══ RECORD EXCERPTS
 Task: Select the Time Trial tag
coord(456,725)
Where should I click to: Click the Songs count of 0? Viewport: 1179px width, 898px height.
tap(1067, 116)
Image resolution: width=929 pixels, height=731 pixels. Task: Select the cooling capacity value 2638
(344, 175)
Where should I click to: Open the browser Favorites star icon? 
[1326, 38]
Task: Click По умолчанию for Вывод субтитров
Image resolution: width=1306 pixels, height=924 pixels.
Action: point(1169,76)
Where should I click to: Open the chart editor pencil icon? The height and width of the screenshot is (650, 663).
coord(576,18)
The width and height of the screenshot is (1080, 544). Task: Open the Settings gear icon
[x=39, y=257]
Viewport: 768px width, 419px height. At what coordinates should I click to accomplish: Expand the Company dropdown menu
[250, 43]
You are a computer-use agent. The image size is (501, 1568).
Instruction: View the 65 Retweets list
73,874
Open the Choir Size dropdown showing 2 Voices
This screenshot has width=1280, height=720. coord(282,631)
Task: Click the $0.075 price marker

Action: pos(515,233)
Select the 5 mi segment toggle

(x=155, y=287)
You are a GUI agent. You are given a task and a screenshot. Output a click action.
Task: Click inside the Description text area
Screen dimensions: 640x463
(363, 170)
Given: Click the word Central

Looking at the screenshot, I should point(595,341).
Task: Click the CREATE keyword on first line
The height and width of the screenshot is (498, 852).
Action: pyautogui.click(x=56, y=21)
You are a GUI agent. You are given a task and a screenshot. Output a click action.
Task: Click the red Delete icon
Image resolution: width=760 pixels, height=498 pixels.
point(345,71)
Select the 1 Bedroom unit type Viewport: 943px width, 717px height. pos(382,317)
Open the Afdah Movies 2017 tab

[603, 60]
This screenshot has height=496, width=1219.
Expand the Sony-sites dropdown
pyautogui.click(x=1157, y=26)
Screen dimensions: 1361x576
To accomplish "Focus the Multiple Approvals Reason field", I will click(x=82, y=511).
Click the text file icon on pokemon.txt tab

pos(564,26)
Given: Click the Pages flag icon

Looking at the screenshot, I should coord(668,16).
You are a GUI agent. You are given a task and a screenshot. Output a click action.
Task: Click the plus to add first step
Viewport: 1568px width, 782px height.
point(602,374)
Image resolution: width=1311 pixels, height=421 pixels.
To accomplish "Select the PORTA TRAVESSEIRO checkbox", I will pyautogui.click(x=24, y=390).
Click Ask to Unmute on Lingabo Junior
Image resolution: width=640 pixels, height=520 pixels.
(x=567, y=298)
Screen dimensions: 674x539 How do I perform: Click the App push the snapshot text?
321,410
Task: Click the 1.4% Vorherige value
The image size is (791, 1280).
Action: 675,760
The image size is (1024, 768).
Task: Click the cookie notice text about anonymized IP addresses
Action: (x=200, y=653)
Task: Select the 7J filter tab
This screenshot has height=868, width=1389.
════
● **REQUIRED ACTION**: How many of the lines above include the string "first"? Give only the number.

● **WRITTEN RESPONSE**: 2